- Exercise brief
Everything in the listing below needs to be returned word for word.

+ + +

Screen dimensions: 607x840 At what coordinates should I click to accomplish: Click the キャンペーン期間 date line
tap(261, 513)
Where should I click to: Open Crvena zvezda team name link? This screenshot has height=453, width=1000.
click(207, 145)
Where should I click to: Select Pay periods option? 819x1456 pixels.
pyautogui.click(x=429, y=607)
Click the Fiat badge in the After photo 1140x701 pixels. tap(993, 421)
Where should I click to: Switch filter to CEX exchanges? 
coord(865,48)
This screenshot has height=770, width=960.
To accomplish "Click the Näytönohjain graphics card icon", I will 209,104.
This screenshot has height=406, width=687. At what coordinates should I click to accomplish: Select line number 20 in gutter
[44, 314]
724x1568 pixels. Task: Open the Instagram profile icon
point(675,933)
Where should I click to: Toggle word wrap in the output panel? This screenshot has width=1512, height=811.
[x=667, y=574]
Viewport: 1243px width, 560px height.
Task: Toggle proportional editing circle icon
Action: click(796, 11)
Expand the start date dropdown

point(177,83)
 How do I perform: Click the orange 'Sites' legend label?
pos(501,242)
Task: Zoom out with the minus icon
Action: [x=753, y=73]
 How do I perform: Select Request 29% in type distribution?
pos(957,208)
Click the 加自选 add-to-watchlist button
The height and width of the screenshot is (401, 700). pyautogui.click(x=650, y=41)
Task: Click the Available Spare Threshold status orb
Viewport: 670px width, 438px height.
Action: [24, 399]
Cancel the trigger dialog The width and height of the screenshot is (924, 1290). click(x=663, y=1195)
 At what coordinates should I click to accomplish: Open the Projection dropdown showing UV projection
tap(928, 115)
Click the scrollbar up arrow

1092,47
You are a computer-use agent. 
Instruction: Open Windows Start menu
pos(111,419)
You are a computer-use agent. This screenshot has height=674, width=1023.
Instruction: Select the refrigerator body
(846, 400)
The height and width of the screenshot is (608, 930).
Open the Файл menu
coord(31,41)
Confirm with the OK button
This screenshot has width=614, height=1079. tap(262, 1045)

+ + +

- Solution for this exercise
Screen dimensions: 607x840 At what coordinates should I click to accomplish: Click the キャンペーン期間 date line
tap(261, 513)
Where should I click to: Open Crvena zvezda team name link? This screenshot has height=453, width=1000.
click(207, 145)
Where should I click to: Select Pay periods option? 819x1456 pixels.
pyautogui.click(x=429, y=607)
Click the Fiat badge in the After photo 1140x701 pixels. tap(993, 421)
Where should I click to: Switch filter to CEX exchanges? 
coord(865,48)
This screenshot has height=770, width=960.
To accomplish "Click the Näytönohjain graphics card icon", I will 209,104.
This screenshot has height=406, width=687. At what coordinates should I click to accomplish: Select line number 20 in gutter
[44, 314]
724x1568 pixels. Task: Open the Instagram profile icon
point(675,933)
Where should I click to: Toggle word wrap in the output panel? This screenshot has width=1512, height=811.
[x=667, y=574]
Viewport: 1243px width, 560px height.
Task: Toggle proportional editing circle icon
Action: click(796, 11)
Expand the start date dropdown

point(177,83)
 How do I perform: Click the orange 'Sites' legend label?
pos(501,242)
Task: Zoom out with the minus icon
Action: [x=753, y=73]
 How do I perform: Select Request 29% in type distribution?
pos(957,208)
Click the 加自选 add-to-watchlist button
The height and width of the screenshot is (401, 700). pyautogui.click(x=650, y=41)
Task: Click the Available Spare Threshold status orb
Viewport: 670px width, 438px height.
Action: [24, 399]
Cancel the trigger dialog The width and height of the screenshot is (924, 1290). click(x=663, y=1195)
 At what coordinates should I click to accomplish: Open the Projection dropdown showing UV projection
tap(928, 115)
Click the scrollbar up arrow

1092,47
You are a computer-use agent. 
Instruction: Open Windows Start menu
pos(111,419)
You are a computer-use agent. This screenshot has height=674, width=1023.
Instruction: Select the refrigerator body
(846, 400)
The height and width of the screenshot is (608, 930).
Open the Файл menu
coord(31,41)
Confirm with the OK button
This screenshot has width=614, height=1079. tap(262, 1045)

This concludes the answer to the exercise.